## EXERCISE DETAILS
From the entries that follow, copy each line containing the word "header".

(Stored records)

===

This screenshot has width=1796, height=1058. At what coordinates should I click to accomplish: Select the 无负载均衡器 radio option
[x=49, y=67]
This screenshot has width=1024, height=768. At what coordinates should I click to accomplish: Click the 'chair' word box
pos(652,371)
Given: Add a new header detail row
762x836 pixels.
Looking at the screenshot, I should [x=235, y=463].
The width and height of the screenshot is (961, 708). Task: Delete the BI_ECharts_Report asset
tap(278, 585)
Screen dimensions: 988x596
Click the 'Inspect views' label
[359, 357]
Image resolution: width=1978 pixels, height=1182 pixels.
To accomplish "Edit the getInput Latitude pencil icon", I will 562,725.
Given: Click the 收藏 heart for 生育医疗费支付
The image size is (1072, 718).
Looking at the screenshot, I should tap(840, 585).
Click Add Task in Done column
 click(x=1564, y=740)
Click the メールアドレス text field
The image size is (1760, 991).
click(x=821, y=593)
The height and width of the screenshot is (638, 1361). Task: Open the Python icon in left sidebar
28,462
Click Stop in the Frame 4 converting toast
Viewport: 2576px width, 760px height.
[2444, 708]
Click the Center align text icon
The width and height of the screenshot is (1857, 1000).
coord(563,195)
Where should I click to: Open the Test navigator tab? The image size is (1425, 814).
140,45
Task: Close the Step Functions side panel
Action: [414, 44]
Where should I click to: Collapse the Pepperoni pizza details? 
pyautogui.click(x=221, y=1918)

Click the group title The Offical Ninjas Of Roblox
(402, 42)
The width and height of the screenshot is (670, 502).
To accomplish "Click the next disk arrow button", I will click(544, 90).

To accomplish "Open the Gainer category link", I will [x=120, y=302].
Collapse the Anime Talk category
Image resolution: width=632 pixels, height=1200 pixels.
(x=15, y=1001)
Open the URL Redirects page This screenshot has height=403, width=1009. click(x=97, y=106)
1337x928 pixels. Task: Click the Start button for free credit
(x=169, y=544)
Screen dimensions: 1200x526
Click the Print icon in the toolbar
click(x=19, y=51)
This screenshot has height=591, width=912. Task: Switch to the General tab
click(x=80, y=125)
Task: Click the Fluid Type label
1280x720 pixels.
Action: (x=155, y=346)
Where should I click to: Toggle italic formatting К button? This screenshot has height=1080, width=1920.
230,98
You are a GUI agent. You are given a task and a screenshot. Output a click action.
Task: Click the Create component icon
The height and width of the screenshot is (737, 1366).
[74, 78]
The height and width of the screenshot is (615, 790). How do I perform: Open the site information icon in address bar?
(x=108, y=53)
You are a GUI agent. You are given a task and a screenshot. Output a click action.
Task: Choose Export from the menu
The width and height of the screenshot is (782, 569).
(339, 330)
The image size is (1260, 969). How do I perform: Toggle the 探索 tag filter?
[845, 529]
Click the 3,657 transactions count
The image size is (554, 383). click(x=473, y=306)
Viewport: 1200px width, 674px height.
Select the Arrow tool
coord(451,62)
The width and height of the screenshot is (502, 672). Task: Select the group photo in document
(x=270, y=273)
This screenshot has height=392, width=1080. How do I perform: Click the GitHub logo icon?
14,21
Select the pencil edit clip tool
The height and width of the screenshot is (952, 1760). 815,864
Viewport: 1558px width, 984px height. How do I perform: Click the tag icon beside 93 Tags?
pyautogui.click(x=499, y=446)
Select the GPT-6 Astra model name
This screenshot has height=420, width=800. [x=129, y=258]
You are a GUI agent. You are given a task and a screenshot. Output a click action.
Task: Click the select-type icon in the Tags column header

===

## REPLY TO THE EXERCISE
Given: Add a new header detail row
Task: Click the select-type icon in the Tags column header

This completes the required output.